Marking a new milestone in missile technology, India on Thursday successfully tested its homegrown nuclear capable Agni-III ballistic missile, with a range of over 3,000 km, from a defence base in Orissa.
The missile was test-fired at 10:52 am from launching complex No. 4 of the Inner Wheeler Island, a new launch site of the Integrated Test Range (ITR) at the Chandipur defence base, 230 km from the state capital Bhubaneswar.
The first test of the missile from the same defence base on July 9, 2006 had failed - the second stage of the rocket had failed to separate from the missile quickly and fallen short of its target.

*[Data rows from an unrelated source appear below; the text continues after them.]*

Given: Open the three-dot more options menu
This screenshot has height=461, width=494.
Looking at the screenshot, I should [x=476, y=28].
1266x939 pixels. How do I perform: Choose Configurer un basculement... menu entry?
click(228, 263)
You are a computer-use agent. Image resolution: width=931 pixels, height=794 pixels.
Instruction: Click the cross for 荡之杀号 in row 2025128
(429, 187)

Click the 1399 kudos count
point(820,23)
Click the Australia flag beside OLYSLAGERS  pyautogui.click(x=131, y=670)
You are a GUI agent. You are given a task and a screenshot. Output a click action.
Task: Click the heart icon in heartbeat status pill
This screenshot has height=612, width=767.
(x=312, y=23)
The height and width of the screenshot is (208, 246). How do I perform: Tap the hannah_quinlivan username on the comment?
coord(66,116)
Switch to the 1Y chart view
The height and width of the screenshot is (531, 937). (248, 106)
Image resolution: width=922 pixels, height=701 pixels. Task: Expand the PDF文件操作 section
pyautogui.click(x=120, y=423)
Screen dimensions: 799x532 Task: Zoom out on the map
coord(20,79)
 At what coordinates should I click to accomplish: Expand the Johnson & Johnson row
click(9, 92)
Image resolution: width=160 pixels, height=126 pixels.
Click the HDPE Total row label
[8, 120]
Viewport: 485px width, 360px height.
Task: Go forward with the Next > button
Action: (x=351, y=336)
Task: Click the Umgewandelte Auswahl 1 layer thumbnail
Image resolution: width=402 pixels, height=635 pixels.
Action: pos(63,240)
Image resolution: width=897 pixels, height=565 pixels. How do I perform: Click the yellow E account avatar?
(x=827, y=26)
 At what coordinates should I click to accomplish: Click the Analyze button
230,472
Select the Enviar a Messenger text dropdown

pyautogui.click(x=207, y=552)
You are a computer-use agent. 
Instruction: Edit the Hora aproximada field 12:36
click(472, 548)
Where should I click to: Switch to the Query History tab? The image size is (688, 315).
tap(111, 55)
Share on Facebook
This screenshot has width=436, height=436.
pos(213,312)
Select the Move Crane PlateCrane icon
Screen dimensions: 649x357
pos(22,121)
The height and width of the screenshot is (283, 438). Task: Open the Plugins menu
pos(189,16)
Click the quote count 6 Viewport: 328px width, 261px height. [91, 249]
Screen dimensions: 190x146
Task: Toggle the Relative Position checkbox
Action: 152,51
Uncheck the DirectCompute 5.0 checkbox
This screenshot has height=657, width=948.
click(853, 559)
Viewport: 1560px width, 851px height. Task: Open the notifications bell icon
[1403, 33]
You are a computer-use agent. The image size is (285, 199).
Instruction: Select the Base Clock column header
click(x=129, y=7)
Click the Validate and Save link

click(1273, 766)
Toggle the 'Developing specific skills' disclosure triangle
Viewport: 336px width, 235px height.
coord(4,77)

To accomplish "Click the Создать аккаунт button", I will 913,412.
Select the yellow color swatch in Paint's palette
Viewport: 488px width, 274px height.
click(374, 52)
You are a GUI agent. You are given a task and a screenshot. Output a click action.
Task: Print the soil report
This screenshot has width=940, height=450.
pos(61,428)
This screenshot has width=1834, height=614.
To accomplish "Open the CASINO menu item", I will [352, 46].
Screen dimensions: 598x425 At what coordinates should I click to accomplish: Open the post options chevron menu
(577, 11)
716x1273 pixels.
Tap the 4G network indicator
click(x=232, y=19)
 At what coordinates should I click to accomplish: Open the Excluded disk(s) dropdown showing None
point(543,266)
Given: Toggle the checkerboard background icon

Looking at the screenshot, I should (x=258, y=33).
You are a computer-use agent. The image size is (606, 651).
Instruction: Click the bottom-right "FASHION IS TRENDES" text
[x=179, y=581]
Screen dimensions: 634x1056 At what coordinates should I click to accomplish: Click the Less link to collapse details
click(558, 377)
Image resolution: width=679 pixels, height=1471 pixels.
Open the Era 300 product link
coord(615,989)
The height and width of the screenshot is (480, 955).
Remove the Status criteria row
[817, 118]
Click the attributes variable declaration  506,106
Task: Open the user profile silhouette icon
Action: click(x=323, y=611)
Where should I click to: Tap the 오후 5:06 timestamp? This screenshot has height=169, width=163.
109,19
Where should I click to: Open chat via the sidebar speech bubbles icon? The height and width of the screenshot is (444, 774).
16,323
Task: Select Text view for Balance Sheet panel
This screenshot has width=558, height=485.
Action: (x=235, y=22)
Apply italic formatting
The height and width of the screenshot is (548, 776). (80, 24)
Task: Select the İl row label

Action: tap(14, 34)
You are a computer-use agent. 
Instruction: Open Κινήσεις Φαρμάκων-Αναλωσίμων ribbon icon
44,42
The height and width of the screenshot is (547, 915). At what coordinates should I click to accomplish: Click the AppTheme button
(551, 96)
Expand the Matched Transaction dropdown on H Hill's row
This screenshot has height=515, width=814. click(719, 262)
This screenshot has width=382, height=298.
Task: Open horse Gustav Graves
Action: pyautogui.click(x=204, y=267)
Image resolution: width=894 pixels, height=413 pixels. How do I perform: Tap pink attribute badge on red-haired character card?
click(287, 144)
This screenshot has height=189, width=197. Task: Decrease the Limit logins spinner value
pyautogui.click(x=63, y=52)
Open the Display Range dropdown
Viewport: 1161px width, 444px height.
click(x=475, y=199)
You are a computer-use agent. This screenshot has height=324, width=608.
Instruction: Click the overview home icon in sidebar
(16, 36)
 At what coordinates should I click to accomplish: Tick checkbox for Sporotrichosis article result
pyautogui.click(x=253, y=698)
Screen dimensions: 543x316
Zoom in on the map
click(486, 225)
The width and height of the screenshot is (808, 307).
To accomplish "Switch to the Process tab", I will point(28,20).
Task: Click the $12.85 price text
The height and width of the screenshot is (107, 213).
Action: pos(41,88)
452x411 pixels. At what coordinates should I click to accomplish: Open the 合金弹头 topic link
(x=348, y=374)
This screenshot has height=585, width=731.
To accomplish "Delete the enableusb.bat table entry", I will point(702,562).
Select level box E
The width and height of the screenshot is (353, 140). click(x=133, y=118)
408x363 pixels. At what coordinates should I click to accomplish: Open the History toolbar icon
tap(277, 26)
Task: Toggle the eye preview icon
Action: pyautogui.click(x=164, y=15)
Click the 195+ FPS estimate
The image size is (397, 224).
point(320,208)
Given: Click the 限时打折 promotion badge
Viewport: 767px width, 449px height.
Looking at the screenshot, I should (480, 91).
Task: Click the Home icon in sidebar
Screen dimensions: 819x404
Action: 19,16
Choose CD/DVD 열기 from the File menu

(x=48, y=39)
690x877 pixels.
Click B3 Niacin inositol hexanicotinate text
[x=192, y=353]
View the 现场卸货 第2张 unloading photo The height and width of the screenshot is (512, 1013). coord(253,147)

The Defence Research and Development Organisation (DRDO), which developed the missile, had attributed this failure to a "material-related fault", besides problems with the protective heat shield, design and propulsion.
However, the initial feedback from the Thursday test indicated that it was successful, a senior defence official said.
Agni-III, one of the Agni series missiles, is capable of carrying warheads weighing up to 1.5 tonnes, is 16 metres tall and weighs 48 tonnes.
Agni-I is a 750-800 km short-range missile. Agni-II has a range of more than 1,500 km. Both these have already been inducted in the armed forces.
While Agni-III is capable of reaching strategic targets deep inside China like Beijing and Shanghai, it, however, falls short of being an ICBM (inter-continental ballistic missile) that has ranges of over 5,000 km, a scientist said.